#### Source document:
*****
GIVE THEM ENOUGH POPE
In my dissipated youth I had a friend who collected Catholic theology jokes. I was able to add only a few minor gems to his Smithsonian of sacrilege, but one of them was a story Hume told of a new non-European convert to Christianity.
He had been taught all the dogmas of the faith and accepted baptism and been given his first sacrament. The next day, the priest approached Benedict, for this was his new name, and grilled him again in the basics, to see if they had stuck.
Priest: How many gods are there?
Benedict: None.
Priest: How now? None!
Benedict: Yes. You told me there only was one god. And yesterday I eat him.
I don't have to go out very far into blogland to know I'll meet many "Benedicts" of the joke writing about Benedict the pope and his speech last week. Not one in a thousand who are commenting on it actually read the furshlugginer speech or attempted more than a superficial understanding of it. They are content to let the "New York Times" tell them what the Pope said and meant. Big mistake.
On the Muslim side, comments on the thread of the al Jazeera article are enlightening, and depressing. Here are photos and a description of a protest outside a Catholic church in Britain.
The delicious paradox of "We will kill you for saying we are violent" has been noted. I also see people who demand respect for their religion reacting by disrespecting others' faiths. It makes me wonder whether the respect they seek is the respect of a peer for a peer or that of a subordinate for a master.
*****
#### Aim A:
Please write out the essay on reactions to the Pope's speech again in full, word for word.

#### Data for processing:
*****
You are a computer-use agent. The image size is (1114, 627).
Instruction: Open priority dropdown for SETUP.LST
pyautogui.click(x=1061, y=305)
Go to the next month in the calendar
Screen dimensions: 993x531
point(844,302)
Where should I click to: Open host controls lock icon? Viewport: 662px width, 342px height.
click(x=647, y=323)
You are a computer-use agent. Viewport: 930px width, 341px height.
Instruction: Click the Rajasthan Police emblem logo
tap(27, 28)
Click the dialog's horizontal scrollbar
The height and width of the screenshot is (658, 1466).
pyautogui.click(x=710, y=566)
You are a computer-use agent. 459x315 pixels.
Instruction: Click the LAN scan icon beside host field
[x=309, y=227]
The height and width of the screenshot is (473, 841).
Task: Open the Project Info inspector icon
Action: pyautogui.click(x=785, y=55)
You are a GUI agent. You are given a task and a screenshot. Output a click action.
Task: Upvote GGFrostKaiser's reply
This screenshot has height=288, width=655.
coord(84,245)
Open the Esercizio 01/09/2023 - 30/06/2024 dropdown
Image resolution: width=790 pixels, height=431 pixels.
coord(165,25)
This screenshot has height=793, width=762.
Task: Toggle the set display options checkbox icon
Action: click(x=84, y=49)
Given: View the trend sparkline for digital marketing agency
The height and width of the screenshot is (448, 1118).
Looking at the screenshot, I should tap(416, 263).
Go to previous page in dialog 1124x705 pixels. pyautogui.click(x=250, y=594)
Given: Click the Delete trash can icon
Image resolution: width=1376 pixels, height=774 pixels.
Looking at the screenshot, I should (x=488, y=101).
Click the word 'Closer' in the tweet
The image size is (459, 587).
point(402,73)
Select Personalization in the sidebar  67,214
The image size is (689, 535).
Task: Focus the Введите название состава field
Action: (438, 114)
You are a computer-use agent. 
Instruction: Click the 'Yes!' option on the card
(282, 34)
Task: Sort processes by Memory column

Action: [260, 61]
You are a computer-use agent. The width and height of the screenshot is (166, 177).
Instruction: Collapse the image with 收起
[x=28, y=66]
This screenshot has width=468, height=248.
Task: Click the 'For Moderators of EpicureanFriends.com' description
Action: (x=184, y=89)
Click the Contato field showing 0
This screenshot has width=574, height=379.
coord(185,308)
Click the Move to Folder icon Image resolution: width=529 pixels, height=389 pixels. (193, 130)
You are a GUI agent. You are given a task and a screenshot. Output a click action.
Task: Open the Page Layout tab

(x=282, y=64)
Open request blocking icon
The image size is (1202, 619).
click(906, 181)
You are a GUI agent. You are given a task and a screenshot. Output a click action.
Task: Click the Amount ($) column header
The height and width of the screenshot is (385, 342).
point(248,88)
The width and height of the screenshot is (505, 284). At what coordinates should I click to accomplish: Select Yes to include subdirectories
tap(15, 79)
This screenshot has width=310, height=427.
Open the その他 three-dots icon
*****
#### Aim B:
In the records, take the lines starting with the one containing "You are a computer-use agent. 459x315 pixels." and going on through the one containing "Go to previous", and replace "Upvote" with "Like" while keeping everything else the same. Return only those lines.

#### Worked solution A:
GIVE THEM ENOUGH POPE
In my dissipated youth I had a friend who collected Catholic theology jokes. I was able to add only a few minor gems to his Smithsonian of sacrilege, but one of them was a story Hume told of a new non-European convert to Christianity.
He had been taught all the dogmas of the faith and accepted baptism and been given his first sacrament. The next day, the priest approached Benedict, for this was his new name, and grilled him again in the basics, to see if they had stuck.
Priest: How many gods are there?
Benedict: None.
Priest: How now? None!
Benedict: Yes. You told me there only was one god. And yesterday I eat him.
I don't have to go out very far into blogland to know I'll meet many "Benedicts" of the joke writing about Benedict the pope and his speech last week. Not one in a thousand who are commenting on it actually read the furshlugginer speech or attempted more than a superficial understanding of it. They are content to let the "New York Times" tell them what the Pope said and meant. Big mistake.
On the Muslim side, comments on the thread of the al Jazeera article are enlightening, and depressing. Here are photos and a description of a protest outside a Catholic church in Britain.
The delicious paradox of "We will kill you for saying we are violent" has been noted. I also see people who demand respect for their religion reacting by disrespecting others' faiths. It makes me wonder whether the respect they seek is the respect of a peer for a peer or that of a subordinate for a master.

#### Worked solution B:
You are a computer-use agent. 459x315 pixels.
Instruction: Click the LAN scan icon beside host field
[x=309, y=227]
The height and width of the screenshot is (473, 841).
Task: Open the Project Info inspector icon
Action: pyautogui.click(x=785, y=55)
You are a GUI agent. You are given a task and a screenshot. Output a click action.
Task: Like GGFrostKaiser's reply
This screenshot has height=288, width=655.
coord(84,245)
Open the Esercizio 01/09/2023 - 30/06/2024 dropdown
Image resolution: width=790 pixels, height=431 pixels.
coord(165,25)
This screenshot has height=793, width=762.
Task: Toggle the set display options checkbox icon
Action: click(x=84, y=49)
Given: View the trend sparkline for digital marketing agency
The height and width of the screenshot is (448, 1118).
Looking at the screenshot, I should tap(416, 263).
Go to previous page in dialog 1124x705 pixels. pyautogui.click(x=250, y=594)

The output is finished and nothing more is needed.